Simon writes, “Action ensues,” and I sit there and I go, “Simon, Simon. What am I supposed to do with that?!”
No, the dance we play when developing the script is, as is always the case with the X-Men movies, when the action starts, who is fighting who? Because if the wrong characters are fighting, the fight will end very quickly. Like, if you put one character up against Cyclops, he just takes his glasses off, it’s over. So it’s all about coordinating geography… it’s a bit like a dance. I’ve always had a knack for it, from the first X-Men at least, when we didn’t have the toys and the facilities and visual effects we do now… now we have that. We try to make sure that all our action is character-motivated. That’s the one thing Simon and I are very strong on – character, story. If it’s just action for action’s sake, let someone else do that movie. That’s a different kind of filmmaking.
[Incredibly mild spoiler follows]
That’s what I thought was interesting about the scene with Eric in Poland…
Sorry, my lips are really dry. [Applies chapstick of some sort.] I’ve failed and destroyed my chapstick. Okay I’ve embarrassed myself.
-…yeah, so that scene’s a really good example of character-motivated action.
Yeah. With a character as strong as Magneto, played by an actor as strong and amazing as Michael Fassbender, how do you bring that character to the lowest place possible, so he’s susceptible to the will of Apocalypse? It was heart-wrenching to shoot the scene. We were even emotional in the tent, listening to it on the headphones and watching it on the screen. I remember after he did it, I went up to Michael and gave him a big hug and said, “Thank you. Thank you for that. [Pause] Now I need you to do it again, but this time look over this way…”

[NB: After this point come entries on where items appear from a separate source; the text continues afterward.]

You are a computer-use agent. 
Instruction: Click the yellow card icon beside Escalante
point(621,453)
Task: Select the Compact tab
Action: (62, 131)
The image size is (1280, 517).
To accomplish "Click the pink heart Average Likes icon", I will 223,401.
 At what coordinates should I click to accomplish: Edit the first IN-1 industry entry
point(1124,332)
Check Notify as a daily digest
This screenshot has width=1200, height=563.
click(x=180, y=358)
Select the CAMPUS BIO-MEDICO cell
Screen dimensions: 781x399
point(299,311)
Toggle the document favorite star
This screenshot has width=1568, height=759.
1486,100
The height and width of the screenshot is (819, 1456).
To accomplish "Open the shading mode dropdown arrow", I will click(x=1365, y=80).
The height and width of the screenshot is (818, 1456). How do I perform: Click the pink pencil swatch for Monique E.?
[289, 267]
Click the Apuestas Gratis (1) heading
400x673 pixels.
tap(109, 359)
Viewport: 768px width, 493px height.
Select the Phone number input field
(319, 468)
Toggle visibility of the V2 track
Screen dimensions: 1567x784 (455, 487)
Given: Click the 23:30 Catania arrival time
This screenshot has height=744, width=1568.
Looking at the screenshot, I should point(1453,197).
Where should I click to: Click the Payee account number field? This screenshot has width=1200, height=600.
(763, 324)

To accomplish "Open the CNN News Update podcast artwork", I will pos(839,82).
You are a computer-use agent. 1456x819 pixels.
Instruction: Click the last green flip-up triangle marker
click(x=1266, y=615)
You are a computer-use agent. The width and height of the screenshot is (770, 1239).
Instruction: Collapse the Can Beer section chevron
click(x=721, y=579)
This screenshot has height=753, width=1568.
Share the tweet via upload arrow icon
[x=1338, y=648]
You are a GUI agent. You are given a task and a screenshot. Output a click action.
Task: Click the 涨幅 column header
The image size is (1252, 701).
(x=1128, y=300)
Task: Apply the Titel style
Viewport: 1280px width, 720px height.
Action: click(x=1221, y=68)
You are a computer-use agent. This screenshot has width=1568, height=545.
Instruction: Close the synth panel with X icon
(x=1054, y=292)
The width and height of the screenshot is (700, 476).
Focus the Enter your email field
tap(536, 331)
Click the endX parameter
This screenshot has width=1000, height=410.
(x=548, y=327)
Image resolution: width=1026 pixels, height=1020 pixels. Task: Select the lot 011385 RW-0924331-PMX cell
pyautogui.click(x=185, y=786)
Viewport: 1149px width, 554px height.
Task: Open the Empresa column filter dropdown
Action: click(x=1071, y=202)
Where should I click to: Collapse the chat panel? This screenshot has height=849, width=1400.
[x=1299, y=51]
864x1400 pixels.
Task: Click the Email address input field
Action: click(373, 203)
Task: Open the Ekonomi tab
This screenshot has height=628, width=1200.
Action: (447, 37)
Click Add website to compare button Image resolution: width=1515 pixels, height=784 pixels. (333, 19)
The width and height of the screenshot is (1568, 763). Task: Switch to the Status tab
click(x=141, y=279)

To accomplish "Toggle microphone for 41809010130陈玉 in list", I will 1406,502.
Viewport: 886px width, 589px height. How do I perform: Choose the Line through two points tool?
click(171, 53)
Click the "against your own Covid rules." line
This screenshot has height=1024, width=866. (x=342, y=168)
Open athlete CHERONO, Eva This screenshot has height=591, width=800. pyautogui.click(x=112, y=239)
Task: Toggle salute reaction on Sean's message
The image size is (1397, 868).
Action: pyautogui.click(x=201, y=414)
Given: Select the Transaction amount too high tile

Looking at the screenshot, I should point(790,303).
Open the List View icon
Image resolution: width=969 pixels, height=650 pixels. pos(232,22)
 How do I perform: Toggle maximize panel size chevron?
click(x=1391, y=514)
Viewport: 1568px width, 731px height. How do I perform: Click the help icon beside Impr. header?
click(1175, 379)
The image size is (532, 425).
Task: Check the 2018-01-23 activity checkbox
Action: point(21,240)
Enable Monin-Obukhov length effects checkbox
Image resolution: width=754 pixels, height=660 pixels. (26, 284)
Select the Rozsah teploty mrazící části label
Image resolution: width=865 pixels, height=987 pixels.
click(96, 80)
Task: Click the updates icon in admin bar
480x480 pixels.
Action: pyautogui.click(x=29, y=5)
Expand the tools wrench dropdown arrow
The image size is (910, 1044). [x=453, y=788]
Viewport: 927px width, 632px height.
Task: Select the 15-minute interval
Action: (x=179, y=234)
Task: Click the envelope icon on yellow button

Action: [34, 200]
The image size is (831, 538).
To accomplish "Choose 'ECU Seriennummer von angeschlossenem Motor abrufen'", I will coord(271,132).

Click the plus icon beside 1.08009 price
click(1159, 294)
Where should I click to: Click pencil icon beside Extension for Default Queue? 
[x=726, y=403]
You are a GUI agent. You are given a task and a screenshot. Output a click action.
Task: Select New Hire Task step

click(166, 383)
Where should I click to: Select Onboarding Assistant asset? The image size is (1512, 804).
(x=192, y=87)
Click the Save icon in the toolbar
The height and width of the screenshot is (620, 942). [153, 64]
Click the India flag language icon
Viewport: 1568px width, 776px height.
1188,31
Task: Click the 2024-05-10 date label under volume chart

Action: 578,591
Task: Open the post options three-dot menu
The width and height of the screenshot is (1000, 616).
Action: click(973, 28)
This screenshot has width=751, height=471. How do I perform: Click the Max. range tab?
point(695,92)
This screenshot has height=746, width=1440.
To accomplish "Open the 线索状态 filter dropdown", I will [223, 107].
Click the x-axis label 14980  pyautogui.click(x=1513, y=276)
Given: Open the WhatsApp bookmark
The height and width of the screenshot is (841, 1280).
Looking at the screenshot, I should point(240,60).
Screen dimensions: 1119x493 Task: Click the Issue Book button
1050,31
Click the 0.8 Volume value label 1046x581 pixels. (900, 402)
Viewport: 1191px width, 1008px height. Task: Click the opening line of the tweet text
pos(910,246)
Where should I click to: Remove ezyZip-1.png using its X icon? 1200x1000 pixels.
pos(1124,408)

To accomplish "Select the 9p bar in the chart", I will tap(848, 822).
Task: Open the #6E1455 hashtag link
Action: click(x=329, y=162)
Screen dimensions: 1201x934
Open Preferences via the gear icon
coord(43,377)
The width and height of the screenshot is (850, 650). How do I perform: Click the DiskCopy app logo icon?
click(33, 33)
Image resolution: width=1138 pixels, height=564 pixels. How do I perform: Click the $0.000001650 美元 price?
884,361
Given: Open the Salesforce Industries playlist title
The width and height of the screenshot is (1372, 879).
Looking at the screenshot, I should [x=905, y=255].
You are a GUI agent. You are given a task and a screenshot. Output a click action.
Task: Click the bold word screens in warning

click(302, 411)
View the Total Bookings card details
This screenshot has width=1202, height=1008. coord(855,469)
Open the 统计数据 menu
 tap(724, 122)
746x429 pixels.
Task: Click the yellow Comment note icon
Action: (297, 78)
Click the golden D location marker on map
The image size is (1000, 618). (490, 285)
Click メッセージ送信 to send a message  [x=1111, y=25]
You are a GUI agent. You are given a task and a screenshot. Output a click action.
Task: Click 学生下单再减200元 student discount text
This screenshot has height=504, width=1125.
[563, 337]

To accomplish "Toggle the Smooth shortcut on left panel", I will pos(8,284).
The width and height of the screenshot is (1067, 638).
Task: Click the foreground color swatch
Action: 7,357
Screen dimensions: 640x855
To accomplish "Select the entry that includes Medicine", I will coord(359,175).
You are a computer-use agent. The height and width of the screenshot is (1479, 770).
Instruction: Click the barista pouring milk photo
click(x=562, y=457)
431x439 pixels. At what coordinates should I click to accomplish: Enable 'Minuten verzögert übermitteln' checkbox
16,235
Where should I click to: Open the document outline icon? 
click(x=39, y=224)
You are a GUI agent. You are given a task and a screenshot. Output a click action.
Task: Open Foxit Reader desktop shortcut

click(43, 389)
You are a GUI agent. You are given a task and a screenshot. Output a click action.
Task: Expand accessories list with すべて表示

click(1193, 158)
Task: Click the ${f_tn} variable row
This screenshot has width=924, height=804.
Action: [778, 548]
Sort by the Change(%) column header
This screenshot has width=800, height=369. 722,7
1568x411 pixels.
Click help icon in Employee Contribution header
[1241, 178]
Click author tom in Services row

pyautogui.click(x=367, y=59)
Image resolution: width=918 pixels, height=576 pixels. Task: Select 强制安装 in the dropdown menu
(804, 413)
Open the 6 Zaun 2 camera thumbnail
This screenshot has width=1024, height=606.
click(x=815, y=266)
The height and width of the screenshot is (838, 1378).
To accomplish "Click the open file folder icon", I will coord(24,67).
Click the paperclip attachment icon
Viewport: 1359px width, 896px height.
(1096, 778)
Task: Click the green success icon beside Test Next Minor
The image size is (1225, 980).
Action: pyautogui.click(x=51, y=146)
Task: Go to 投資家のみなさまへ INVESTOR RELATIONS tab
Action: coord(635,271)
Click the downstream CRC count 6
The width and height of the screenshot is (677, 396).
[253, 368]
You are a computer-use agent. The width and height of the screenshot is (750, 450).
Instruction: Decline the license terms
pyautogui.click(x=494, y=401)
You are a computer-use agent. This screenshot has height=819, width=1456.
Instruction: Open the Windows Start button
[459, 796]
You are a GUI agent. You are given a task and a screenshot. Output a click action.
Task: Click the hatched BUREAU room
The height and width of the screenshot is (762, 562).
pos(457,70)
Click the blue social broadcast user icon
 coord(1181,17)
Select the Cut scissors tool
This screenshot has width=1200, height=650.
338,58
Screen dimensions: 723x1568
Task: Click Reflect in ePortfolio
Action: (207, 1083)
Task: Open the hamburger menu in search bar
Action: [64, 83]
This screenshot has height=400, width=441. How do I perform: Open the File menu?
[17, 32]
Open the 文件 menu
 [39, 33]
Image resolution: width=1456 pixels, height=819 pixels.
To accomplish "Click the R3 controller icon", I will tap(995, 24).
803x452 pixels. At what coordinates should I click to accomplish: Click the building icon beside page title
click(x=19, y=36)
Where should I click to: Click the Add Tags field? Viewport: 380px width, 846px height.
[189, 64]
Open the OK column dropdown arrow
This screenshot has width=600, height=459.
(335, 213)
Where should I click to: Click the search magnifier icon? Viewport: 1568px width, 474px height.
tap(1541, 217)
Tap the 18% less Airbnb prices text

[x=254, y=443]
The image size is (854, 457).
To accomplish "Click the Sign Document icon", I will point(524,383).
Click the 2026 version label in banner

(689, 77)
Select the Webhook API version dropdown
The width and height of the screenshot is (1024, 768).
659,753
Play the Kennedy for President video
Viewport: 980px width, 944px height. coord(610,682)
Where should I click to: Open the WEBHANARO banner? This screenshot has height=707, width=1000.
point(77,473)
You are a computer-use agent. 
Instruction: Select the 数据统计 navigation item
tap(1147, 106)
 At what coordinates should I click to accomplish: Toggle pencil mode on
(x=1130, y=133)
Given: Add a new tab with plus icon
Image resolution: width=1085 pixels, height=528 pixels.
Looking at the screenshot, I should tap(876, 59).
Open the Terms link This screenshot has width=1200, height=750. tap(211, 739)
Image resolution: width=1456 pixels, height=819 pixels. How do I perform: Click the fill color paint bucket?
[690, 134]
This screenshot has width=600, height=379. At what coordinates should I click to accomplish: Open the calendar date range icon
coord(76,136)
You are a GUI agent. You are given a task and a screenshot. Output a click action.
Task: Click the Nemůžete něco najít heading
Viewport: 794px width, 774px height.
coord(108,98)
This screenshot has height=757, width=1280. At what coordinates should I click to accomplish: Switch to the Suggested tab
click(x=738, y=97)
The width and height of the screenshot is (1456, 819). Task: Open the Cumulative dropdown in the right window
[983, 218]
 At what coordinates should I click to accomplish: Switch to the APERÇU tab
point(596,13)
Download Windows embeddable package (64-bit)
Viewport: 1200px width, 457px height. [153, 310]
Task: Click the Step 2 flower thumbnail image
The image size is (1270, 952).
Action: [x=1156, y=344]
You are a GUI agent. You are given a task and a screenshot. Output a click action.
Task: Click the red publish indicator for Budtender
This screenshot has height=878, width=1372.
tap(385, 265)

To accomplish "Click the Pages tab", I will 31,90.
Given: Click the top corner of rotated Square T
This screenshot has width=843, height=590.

He’s like, “Yeah, no problem.” And he can do anything, man. Him and James McAvoy can cry on cue from whichever eye they choose and decide when the tear drops. These guys are so great. And Oscar probably could but Apocalypse doesn’t cry.
He’d leave tracks in his makeup, wouldn’t he? Like mascara lines? [Laughs]
Who knows what it would do! The whole thing would probably come off!
[Incredibly mild spoiler ends.]
So what can you do now with visual effects that you couldn’t when you did the first X-Men?
Oh, the advent of effects, 3D technology – you know, we’re one of the few films that actually shoots in native 3D. So it helps with the rendering of the effects, it helps the quality of the image. Now we have more sophisticated rigs that can do that. And more seamless visual effects. They can render lighting better, surfaces. I always try to incorporate real physical stuff. Real actors, physical sets. Not make it feel like one big CGI-fest. And that way, when you do extend a set or bring in a visual effect, it has more organics to it – there’s more reference. When you’re shooting in true stereo, now for the visual effects people, they have real stereo images to key off. So that’s all developing a mile a minute, you know.
The sequence with Quicksilver this time, how much of that is real and how much is digital?
A lot more is real than you think. We did use certain visual effects, certain digital effects and explosive algorithms. But we also took multiple phantom 3D cameras and ran them in protective cases through physical explosions. We blew up our sets. We waited until we were done with them, and then blew them up. We flew the cameras through at 80mph rolling at 3000 frames per second. And so if you watch the dailies, you can actually see a flaming book move across the screen slow enough to read the chapters. For the Quicksilver scene, it took us a month and a half to shoot two minutes of film. Evan Peters worked for 17 days on just that one two-minute sequence.
Crikey. With that, we sadly have to leave it there. Bryan Singer, thank you very much.